対中共並びに韓国漁業問題についての再質問主意書

右の質問主意書を国会法第七十四条によつて提出する。

  昭和二十九年四月二十八日

青山 正一      


       参議院議長 河井 彌八 殿



   対中共並びに韓国漁業問題についての再質問主意書

 さきに、本件につき提出した質問主意書に対して、一応の答弁を受領したが、大日本水産会、日本遠洋底曳網漁業協会等と協議した結果、なお満足し難いので、ここに重ねて次の諸点につき、政府の所信を明らかにせられんことを切望する。

一、政府の答弁には、「厳重抗議し先方の反省を求めている」とか「わが方がこれに何等拘束されるものでない」とか述べられているにとどまり、漁業問題の実際的な解決について、如何なる方策を採らんとするか明らかでない。この点について具体的に示されたい。

二、日韓会談の再開についても、例えば政府高官が韓国を訪問する等の方法により、大局的に打開するが如き措置を講ずべきではないか。

三、政府が進んで中共政府と話合いを行うが如きことは困難であるとしても、関係漁業団体が代表者を派遣して、中共政府と交渉することが可能ではないか。かかる場合に、これら代表者の渡航申請のあつた場合に、政府は旅券を交付する考はないか。

四、民間代表者が、中共政府と何らかの話合いを行つた場合、その結果が妥当なものであれば、これに必要なる法制的措置を講ずる用意はないか。

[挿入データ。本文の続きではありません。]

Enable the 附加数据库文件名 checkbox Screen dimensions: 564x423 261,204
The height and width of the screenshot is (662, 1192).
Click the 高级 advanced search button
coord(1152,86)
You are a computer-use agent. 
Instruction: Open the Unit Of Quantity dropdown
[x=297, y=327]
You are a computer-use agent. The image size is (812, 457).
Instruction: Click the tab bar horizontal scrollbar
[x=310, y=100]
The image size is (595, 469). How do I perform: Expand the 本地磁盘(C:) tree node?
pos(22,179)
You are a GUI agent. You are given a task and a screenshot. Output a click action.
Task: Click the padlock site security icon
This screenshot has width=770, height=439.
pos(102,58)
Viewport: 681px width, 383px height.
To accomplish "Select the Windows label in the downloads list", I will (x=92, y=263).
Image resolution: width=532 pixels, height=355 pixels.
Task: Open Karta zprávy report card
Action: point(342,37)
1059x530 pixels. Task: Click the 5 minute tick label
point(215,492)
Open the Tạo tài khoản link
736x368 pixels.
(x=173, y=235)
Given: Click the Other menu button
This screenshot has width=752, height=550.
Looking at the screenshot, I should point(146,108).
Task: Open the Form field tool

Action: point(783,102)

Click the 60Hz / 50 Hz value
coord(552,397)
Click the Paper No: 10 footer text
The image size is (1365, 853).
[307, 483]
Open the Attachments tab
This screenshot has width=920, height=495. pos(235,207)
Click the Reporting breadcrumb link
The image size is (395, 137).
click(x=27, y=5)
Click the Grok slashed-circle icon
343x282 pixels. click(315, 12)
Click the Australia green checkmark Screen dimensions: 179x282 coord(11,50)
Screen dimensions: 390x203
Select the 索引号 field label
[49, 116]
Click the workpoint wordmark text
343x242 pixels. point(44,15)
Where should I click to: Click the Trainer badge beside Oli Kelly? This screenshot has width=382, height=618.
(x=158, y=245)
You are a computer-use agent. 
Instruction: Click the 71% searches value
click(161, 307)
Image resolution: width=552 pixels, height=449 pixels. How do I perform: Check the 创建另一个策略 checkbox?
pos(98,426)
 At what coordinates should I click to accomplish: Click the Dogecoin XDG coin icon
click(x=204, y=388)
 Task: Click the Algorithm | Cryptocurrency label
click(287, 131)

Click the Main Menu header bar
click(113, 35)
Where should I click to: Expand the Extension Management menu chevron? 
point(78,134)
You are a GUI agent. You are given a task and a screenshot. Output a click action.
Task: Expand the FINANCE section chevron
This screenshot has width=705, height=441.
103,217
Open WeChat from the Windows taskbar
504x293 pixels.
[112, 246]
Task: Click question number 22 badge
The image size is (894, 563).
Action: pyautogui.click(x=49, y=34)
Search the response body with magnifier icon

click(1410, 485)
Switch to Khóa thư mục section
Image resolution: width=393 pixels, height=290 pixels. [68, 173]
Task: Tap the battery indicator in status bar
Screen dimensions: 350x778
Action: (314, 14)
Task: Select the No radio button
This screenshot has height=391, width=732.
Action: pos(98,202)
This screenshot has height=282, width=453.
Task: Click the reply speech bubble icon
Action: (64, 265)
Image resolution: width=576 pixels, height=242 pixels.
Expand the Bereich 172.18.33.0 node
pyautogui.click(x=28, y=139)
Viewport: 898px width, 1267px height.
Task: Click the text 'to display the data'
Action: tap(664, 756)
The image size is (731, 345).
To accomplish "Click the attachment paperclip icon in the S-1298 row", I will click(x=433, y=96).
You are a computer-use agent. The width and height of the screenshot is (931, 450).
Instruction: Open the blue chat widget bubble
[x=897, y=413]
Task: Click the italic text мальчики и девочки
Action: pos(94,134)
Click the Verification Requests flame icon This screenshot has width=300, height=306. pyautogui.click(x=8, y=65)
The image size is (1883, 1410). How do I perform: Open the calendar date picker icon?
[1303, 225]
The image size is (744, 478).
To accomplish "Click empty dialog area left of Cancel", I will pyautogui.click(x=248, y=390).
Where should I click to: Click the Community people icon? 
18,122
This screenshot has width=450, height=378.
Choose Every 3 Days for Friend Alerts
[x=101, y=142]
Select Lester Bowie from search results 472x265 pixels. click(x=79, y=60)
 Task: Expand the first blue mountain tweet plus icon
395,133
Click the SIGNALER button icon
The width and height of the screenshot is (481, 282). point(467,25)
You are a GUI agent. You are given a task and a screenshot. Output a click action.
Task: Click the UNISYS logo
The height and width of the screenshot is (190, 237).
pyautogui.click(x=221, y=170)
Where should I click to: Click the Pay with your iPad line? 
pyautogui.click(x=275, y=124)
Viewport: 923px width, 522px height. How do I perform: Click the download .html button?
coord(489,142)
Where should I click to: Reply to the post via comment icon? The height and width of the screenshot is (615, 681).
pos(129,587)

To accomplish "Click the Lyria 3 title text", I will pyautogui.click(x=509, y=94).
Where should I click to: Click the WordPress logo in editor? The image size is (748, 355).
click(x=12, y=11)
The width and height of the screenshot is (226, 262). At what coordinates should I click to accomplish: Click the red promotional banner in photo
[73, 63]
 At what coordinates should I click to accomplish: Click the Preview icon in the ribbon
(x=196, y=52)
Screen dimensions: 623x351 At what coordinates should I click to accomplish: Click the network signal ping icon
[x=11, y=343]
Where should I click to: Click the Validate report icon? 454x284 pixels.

五、対中共並びに韓国何れの場合も、賠償を要求するの権利を留保しているとのことであるが、その解決は将来に期するの他はないであろう。従つて、一応国内的措置として、何等か早期の補償その他の手続を講ずべきではないか。また、「特定海域における漁船の被害に伴う資金の融通に関する特別措置法」の如きも、その適用範囲を拡大し且つ恒久的な措置とするが如き考はないか。

六、漁船の特殊保険制度並びに漁船乗組員給与保険制度を再検討し、その料率の引下げ、あるいは保険料の一部を国庫負担とする考はないか。

七、漁業団体等の主唱の下に、ソ連、中共、韓国等を含めたアジア漁業会議の開催が計画せられた場合、これにあらゆる便宜を与え、漁業問題解決を期すべきであると信ずるが、政府はこれらに関し、如何なる用意があるか。